The question answers seem to be slightly overcomplicated.
Factorial is already a function which exists, and this is vectorized as such if you had some data you could simply put it into the function. If you want to define negative numbers to return 0 this could also be incorporated by using a logical statement. Note that i am using the buildin function factorial
below rather than the one in the question.
dat <- round(runif(1000, -10, 10))
dat_over_zero <- dat > 0
fact_vector <- numeric(1000)
fact_vector <- factorial(dat[dat_over_zero])
Now if you are simply creating an exercise to learn, you could vectorize the function quite simply, avoiding unnecessary for loops, using the same idea. Simply use one loop and iterate every element in the vector during this loop.
R_factorial <- function(x){
if(!is.numeric(x) || length(dim(x)))
stop("X must be a numeric vector!")
#create an output vector
output <- numeric(NROW(x))
#set initial value
output[x >= 1] <- 1
output[x < 1] <- NA
#Find the max factor (using only integer values, not gamma approximations)
mx <- max(round(x))
#Increment each output by multiplying the next factor (only on those which needs to be incremented)
for(i in seq(2, mx)){
output[x >= i] <- output[x >= i] * i
}
#return output
output
}
A few things to note:
- Allocate the entire vector first using
output <- numeric(length)
, where length is the number of outputs (eg. length(x)

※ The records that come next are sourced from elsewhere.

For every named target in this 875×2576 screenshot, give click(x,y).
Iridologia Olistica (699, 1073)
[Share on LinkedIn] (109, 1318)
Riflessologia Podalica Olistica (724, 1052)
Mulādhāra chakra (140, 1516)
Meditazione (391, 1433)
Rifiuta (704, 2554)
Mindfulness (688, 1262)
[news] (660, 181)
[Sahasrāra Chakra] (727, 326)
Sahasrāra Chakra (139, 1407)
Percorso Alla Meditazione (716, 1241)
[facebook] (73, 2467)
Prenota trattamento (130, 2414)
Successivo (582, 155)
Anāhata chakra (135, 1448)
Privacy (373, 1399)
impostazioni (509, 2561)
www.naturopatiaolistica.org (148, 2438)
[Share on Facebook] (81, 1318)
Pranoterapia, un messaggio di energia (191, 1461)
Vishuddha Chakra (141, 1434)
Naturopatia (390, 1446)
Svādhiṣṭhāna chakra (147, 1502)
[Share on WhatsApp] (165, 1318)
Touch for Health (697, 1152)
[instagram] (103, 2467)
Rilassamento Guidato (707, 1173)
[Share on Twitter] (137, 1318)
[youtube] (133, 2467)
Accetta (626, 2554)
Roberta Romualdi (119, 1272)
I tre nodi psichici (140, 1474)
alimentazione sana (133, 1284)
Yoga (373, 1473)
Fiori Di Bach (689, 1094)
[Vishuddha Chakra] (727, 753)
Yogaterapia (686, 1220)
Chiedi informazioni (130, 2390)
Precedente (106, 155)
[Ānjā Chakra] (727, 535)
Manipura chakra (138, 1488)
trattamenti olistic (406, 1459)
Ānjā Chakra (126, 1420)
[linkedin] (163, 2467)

here or more generally NROW(x)
).
- Use the R constant
NA
for none numeric values instead of "NA"
. The first is recognized as a number, while the latter will change your vector in a character vector.
Now the alternative answers suggest lapply or vapply. This is more or less the same as looping over every value in the vector and using the function on each value. As such it is often a slow (but very readable!) way to vectorize a function. If this can be avoided however you can often gain a speed boost. For loops and apply is not necessarily bad, but it is in general alot slower compared to vectorized functions. See this stackoverflow page which explains why in a very easily understood manner.
An additional alternative is using the Vectorize
function which has been suggested. This is a quick-and-dirty solution. In my experience it is often slower than performing a simple loop, and it might have some unexpected side effects on multiple argument functions. It is not necessarily bad as often one gains in readability of the underlying code.
Speed comparison
Now the vectorized version is a lot faster compared to the alternative answers. Using the microbenchmark
function from the microbenchmark
package, we can see exactly how much faster. Below shows just how much (Note here i am using the factorial function in the question description):
microbenchmark::microbenchmark(R_factorial = R_factorial(x),
Vapply = vapply(x,
factorial,
FUN.VALUE = numeric(1)),
Lapply = lapply(x, factorial),
Vfactorial = Vfactorial(x))
Unit: microseconds
expr min lq mean median uq max neval
R_factorial 186.525 197.287 232.2394 212.9565 241.464 395.706 100
Vapply 2209.982 2354.596 3004.9264 2428.7905 3842.265 6165.144 100
Lapply 2182.041 2299.092 2584.3881 2374.9855 2430.867 5061.852 100
Vfactorial(x) 2381.027 2505.4395 2842.9820 2595.3040 2669.310 5920.094 100
As one can see R_factorial is roughly 11 - 12 times faster compared to vapply or lapply (2428.8 / 212.96 = 11.4). This is quite a huge speed boost. Additional improvements could be done to speed it up even further (eg. using factorial approximation algorithms, Rcpp and other options), but for this example it might suffice.